### DOCUMENT SEGMENT ###

Suppose our goal is to have Python read a sentence and extract some content from it. The most common application is sentiment analysis, wherein Python scans over a sentence and tells us whether the sentence has a particular sentiment (e.g. "good" or "bad").
For example:
"We had an awful quarter, sales have been terrible."
has a negative tone. Python can detect this tone by being fed a list of negative words (which would include "awful" and "terrible") and then finding those words in the example sentence. This application is fairly straight-forward; the sample code below tells us the sentence is 100% negative.
# example sentence
sentence = "We had an awful quarter, sales have been terrible."
# example tone lists (real lists would be much longer than these)
positive_words = ["great", "tremendous", "amazing"]
negative_words = ["awful", "terrible", "horrific"]
# tone = num. neg. words / (num. neg. words + num. pos. words)

###

GIVEN INSTRUCTION ::
Write out, word for word, the part of the sentiment analysis text that opens with the words containing "# example tone" and closes with "num. pos. words)".

### DATA EXTRACT ###

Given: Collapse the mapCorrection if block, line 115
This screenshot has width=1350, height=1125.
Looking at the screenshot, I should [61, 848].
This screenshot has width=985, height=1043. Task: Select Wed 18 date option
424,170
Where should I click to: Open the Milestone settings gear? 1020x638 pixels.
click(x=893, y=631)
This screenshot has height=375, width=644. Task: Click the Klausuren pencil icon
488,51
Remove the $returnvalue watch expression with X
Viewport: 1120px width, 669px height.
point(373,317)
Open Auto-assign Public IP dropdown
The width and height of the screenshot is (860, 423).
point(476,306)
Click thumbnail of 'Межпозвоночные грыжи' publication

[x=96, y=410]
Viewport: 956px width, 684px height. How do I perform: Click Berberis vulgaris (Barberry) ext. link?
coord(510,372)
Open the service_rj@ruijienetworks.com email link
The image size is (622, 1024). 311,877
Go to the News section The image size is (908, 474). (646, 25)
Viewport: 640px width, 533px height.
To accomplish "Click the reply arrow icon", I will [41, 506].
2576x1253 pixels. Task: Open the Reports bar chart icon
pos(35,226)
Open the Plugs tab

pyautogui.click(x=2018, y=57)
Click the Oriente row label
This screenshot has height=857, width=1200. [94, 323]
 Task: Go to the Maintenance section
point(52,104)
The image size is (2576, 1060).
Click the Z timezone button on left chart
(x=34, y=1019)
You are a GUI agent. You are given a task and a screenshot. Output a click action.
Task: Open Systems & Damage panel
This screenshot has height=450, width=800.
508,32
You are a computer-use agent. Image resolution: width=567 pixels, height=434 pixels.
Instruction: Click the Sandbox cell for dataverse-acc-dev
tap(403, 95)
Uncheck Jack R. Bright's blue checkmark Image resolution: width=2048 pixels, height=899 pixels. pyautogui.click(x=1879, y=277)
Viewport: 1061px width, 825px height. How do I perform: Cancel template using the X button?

###

REPLY TO THE EXERCISE ::
# example tone lists (real lists would be much longer than these)
positive_words = ["great", "tremendous", "amazing"]
negative_words = ["awful", "terrible", "horrific"]
# tone = num. neg. words / (num. neg. words + num. pos. words)